# Which Watches Have The Highest Bpm



## kc104 (May 1, 2009)

Am I right in thinking that a standard rolex will go at 28,000 bpm. What I want to know is, are there any watches that beat at say 40,000 - and that is it true that the more bpm the smoother the sweep ! Although might one sacrifice on reserve time as the watch requires more power to beat so many more times an hour.


----------



## jasonm (Nov 22, 2003)

There are a few that beat at 36000.... known as 'hi beat' ....

Yes the higher the bpm the smoother the appearance of the seconds hand....


----------



## ollyhock (Feb 9, 2009)

el primero 36,000 i cant think of many others


----------



## jasonm (Nov 22, 2003)

Pinched from Timezone:

..some interesting facts:

The beats per hour (BPH) are the number of half swings the balance wheel makes in an hour (i.e. from fully counter clockwise rotation to fully clockwise, or vice versa).

The "standard" beat movement is considered to be 18,000 bph, or five beats per second. The true fast beat is 36,000 bph, or 10 beats per second.

The advantage of a fast beat movement is that for a given percentage change in torque or power input, there is a small percentage change in balance amplitude (i.e. the "length" of the swing. For chronographs, fast beat movements allow the measure of smaller increments of time (at least theoretically).

DATA SECTION |

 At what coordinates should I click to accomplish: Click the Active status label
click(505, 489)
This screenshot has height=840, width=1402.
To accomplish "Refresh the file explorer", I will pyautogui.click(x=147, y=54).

THE TASKS |
1. Write out the passage of the watch beat-rate thread word for word, starting with "## kc104 (May" and going on through "the seconds hand....".
2. Extend the forum thread on watch beat rates, picking up right after its final sentence.

RESPONSES IN ORDER |
1.
## kc104 (May 1, 2009)

Am I right in thinking that a standard rolex will go at 28,000 bpm. What I want to know is, are there any watches that beat at say 40,000 - and that is it true that the more bpm the smoother the sweep ! Although might one sacrifice on reserve time as the watch requires more power to beat so many more times an hour.


----------



## jasonm (Nov 22, 2003)

There are a few that beat at 36000.... known as 'hi beat' ....

Yes the higher the bpm the smoother the appearance of the seconds hand....

2.
A fast beat balance dissipates more energy and thus requires more torque in the form of a thicker spring. The thicker spring, however, has less even torque output over its wind. This offsets some of the advantage of the fast beat.

Favre-Leuba (working with a group of other manufacturers) experimented with a modified fast beat movement: the escape wheel had 21 teeth instead of 15; and the spring barrel had no cover allowing a taller (wider) spring. The balance was of reduced thickness (cross section), only 0.35mm. This watch provided accuracy comparable to an Accutron tuning fork watch. (Barrels with only a lower bearing and no upper bearing, with or without covers, are called "floating" barrels.)

Testing 400 otherwise identical movements supplied by Girard Perregaux, Favre-Leuba obtained the following comparative figures on 21,600 and 36,000 bph movements (200 at each speed): Mean variation: 1.1 and 0.7 (21.6 and 36.0 respectively) Greatest Departure: 2.4 and 1.6 Positional Variation: 4.8 and 2.1

The superiority of the fast beat movements is attributed partly to a smaller drop in amplitude when moving the watch from an edge position (e.g. crown right) to dial up or down. In moving the watch from an edge position to dial up the following changes in amplitude were found. Fully wound: 33 and 20 degrees (21.6 and 36.0 respectively). 24 hours down: 26 and 17 degrees.

In actual use on the wrist, error introduced by rapid arm movement (inertial forces) are lower in the fast beat movement.

Favre-Leuba suggested that over two year tests, no abnormal wear was found in the fast beat movements. They suggested that as long as proper lubrication was maintained wear rates would remain comparable.

So, although a fast beat movement may not need more frequent servicing than a slower beat movement, it will be less tolerant of lubrication failure (due to aging, dissipation, etc.).


----------



## Speech (Feb 20, 2010)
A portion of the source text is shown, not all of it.